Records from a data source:
■ ■ ■ ■ ■ ■ ■
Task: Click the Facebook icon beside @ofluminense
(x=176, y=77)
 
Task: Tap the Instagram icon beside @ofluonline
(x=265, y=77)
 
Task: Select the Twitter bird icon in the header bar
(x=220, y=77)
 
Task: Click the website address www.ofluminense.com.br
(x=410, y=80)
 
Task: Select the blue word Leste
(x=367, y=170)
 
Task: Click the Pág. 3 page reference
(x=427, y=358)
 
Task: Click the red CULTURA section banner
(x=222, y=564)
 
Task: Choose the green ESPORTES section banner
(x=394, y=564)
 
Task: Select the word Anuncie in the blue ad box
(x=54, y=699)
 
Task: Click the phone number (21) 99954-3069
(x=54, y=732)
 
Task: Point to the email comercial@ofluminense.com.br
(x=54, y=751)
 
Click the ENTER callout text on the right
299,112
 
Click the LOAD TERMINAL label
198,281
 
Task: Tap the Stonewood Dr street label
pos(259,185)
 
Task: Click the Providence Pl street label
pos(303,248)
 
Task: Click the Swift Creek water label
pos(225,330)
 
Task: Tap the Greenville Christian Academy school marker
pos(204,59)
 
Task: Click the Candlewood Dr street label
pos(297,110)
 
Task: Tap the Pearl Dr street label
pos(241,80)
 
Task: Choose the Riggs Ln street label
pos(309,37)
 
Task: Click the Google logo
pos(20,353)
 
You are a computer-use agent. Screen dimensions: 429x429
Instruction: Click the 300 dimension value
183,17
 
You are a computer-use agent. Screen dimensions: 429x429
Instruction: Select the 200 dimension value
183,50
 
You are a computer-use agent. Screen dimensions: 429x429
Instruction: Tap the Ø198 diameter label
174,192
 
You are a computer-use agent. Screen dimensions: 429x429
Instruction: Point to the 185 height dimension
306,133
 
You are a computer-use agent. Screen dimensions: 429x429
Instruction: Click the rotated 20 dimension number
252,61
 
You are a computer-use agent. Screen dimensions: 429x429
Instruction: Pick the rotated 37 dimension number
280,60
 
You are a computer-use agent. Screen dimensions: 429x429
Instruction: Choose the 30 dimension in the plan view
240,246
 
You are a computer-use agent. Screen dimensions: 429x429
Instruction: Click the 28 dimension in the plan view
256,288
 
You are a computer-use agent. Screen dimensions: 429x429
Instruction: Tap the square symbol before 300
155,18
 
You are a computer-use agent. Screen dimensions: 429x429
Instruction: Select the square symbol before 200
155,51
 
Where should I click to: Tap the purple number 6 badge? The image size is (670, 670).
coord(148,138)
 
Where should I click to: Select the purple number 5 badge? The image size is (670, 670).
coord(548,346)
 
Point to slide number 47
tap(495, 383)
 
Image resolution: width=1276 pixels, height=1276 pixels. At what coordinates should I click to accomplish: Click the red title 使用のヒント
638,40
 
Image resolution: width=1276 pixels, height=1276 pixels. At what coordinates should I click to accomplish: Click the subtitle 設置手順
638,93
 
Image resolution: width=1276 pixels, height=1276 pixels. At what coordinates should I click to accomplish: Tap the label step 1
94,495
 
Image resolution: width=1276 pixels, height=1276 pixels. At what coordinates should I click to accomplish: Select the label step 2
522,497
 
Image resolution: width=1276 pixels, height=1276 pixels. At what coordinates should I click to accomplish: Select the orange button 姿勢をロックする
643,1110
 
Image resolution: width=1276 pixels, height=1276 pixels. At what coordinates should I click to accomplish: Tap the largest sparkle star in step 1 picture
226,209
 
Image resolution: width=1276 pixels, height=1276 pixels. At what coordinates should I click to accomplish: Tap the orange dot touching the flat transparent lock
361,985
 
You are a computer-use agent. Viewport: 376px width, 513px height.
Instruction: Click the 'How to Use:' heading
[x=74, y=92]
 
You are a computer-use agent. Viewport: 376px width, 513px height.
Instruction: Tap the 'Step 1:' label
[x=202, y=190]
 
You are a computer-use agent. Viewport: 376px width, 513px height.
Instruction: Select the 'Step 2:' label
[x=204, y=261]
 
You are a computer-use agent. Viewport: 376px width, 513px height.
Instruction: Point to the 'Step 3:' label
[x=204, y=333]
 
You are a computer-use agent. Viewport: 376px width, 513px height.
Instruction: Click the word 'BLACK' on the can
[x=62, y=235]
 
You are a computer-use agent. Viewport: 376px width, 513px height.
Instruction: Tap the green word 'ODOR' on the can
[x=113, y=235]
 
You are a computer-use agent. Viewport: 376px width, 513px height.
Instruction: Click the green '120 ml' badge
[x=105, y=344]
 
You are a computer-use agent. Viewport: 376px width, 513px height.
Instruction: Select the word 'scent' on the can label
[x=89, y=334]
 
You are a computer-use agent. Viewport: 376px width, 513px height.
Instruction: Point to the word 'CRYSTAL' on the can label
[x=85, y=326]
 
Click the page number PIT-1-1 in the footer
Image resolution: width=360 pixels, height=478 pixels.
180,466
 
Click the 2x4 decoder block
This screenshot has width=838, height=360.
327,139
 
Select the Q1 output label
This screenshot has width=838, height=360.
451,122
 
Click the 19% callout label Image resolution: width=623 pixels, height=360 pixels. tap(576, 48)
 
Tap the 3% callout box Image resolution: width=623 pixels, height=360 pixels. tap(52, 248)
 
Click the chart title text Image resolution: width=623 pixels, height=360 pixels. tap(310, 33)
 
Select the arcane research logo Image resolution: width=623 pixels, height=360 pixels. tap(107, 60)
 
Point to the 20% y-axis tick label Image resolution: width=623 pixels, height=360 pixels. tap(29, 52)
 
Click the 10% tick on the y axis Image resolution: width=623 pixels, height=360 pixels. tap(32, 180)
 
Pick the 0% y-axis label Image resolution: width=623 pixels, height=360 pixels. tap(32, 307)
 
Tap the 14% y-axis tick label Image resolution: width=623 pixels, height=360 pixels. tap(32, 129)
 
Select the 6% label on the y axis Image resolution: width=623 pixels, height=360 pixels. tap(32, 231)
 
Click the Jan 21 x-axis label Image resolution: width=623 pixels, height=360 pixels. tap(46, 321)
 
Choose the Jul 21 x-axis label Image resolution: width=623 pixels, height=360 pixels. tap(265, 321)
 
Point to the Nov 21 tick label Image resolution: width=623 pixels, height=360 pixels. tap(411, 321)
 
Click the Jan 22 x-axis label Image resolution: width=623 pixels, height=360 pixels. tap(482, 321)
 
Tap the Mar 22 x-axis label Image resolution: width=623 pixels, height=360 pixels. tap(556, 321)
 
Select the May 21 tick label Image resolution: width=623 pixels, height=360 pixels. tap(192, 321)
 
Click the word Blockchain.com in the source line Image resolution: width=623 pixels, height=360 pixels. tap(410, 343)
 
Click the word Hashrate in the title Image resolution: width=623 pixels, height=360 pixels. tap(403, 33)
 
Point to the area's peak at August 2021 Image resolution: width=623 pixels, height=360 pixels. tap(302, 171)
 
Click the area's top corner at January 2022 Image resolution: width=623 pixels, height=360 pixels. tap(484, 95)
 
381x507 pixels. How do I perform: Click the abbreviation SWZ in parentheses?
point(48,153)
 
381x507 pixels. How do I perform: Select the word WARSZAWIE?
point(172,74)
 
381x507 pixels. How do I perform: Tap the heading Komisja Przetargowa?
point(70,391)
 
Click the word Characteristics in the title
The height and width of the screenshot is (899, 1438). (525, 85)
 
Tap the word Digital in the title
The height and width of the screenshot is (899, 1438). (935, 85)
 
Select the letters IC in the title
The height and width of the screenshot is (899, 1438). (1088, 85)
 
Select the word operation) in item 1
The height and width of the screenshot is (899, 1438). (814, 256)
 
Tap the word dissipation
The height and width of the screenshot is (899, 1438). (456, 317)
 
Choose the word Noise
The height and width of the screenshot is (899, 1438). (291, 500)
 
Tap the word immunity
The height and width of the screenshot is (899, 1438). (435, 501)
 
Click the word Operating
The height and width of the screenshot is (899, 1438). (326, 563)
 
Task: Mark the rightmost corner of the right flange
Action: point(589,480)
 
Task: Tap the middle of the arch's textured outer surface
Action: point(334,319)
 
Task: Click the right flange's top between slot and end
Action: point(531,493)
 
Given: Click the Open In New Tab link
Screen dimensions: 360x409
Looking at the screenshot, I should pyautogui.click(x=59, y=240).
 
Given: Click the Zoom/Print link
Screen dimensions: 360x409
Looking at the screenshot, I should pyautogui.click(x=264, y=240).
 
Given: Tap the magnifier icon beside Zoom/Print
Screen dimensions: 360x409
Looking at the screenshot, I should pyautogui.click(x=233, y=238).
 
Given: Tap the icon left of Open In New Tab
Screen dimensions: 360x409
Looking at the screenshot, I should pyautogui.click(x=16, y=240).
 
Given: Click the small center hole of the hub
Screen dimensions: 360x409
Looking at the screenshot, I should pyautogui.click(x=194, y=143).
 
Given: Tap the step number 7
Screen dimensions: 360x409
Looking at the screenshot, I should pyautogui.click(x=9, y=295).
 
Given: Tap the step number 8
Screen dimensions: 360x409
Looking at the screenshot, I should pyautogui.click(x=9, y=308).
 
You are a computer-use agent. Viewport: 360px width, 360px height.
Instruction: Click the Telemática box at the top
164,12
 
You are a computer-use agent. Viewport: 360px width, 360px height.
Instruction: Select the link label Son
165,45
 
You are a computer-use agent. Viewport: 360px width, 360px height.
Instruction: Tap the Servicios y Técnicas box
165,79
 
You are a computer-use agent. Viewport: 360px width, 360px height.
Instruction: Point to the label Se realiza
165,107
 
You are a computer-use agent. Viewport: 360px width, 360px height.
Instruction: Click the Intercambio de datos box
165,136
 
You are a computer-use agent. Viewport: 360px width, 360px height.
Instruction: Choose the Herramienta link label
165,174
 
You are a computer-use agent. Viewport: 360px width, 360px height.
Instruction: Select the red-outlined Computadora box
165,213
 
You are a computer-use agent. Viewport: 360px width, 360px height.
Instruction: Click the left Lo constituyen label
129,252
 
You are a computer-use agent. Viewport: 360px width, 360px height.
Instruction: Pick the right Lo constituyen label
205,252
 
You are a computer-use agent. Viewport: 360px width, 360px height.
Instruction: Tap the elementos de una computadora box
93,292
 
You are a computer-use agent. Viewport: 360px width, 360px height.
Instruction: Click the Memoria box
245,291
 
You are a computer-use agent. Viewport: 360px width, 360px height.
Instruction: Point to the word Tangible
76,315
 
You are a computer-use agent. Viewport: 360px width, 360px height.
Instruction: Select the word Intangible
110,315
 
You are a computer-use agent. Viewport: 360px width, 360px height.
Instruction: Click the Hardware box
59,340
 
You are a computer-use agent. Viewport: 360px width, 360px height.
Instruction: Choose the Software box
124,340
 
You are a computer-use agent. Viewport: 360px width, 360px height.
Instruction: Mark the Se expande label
■ ■ ■ ■ ■ ■ ■
Reproduce only the part of the entries that opens with the line containing "Choose the word Noise" and closes with the line containing "Action: point(531,493)", both lines included, keeping the requests unchanged. Multiply every coordinate in the answers by 0.9 and round each result to a whole number, with halves rounded up.

Choose the word Noise
The height and width of the screenshot is (899, 1438). (262, 450)
 
Tap the word immunity
The height and width of the screenshot is (899, 1438). (392, 451)
 
Click the word Operating
The height and width of the screenshot is (899, 1438). (293, 507)
 
Task: Mark the rightmost corner of the right flange
Action: point(530,432)
 
Task: Tap the middle of the arch's textured outer surface
Action: point(301,287)
 
Task: Click the right flange's top between slot and end
Action: point(478,444)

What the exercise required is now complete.